> **What to work on**
Write out once more the lines running from the top of the entries below to the line with "Smart Tivi Samsung Crystal 4K 65", both ends included.
**** Records shown ****
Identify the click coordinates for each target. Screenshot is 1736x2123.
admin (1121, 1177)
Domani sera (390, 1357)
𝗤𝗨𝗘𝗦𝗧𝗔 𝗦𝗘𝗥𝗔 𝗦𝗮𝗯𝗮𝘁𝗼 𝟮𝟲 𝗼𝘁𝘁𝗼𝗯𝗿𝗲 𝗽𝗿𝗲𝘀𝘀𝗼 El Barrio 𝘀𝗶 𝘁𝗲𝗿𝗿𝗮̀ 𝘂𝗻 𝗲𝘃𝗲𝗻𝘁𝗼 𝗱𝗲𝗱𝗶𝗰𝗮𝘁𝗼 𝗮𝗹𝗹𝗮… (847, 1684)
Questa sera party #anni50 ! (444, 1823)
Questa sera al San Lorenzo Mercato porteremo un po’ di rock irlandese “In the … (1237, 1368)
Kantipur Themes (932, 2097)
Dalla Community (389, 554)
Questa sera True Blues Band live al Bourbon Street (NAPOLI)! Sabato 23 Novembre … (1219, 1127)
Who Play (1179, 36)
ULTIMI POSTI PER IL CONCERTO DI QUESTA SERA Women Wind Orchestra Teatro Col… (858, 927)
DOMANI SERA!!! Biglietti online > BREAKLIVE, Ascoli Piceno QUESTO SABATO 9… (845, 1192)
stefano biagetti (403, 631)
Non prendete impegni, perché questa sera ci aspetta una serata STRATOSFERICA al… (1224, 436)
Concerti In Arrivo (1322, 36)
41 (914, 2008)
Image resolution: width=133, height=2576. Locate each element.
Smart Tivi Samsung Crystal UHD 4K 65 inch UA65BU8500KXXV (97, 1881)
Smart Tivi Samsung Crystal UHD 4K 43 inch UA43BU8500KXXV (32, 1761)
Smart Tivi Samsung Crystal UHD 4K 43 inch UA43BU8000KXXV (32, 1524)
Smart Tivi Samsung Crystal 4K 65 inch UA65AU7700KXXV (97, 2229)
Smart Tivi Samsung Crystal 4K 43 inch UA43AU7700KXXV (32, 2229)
****
> **Solution for this task**
Identify the click coordinates for each target. Screenshot is 1736x2123.
admin (1121, 1177)
Domani sera (390, 1357)
𝗤𝗨𝗘𝗦𝗧𝗔 𝗦𝗘𝗥𝗔 𝗦𝗮𝗯𝗮𝘁𝗼 𝟮𝟲 𝗼𝘁𝘁𝗼𝗯𝗿𝗲 𝗽𝗿𝗲𝘀𝘀𝗼 El Barrio 𝘀𝗶 𝘁𝗲𝗿𝗿𝗮̀ 𝘂𝗻 𝗲𝘃𝗲𝗻𝘁𝗼 𝗱𝗲𝗱𝗶𝗰𝗮𝘁𝗼 𝗮𝗹𝗹𝗮… (847, 1684)
Questa sera party #anni50 ! (444, 1823)
Questa sera al San Lorenzo Mercato porteremo un po’ di rock irlandese “In the … (1237, 1368)
Kantipur Themes (932, 2097)
Dalla Community (389, 554)
Questa sera True Blues Band live al Bourbon Street (NAPOLI)! Sabato 23 Novembre … (1219, 1127)
Who Play (1179, 36)
ULTIMI POSTI PER IL CONCERTO DI QUESTA SERA Women Wind Orchestra Teatro Col… (858, 927)
DOMANI SERA!!! Biglietti online > BREAKLIVE, Ascoli Piceno QUESTO SABATO 9… (845, 1192)
stefano biagetti (403, 631)
Non prendete impegni, perché questa sera ci aspetta una serata STRATOSFERICA al… (1224, 436)
Concerti In Arrivo (1322, 36)
41 (914, 2008)
Image resolution: width=133, height=2576. Locate each element.
Smart Tivi Samsung Crystal UHD 4K 65 inch UA65BU8500KXXV (97, 1881)
Smart Tivi Samsung Crystal UHD 4K 43 inch UA43BU8500KXXV (32, 1761)
Smart Tivi Samsung Crystal UHD 4K 43 inch UA43BU8000KXXV (32, 1524)
Smart Tivi Samsung Crystal 4K 65 inch UA65AU7700KXXV (97, 2229)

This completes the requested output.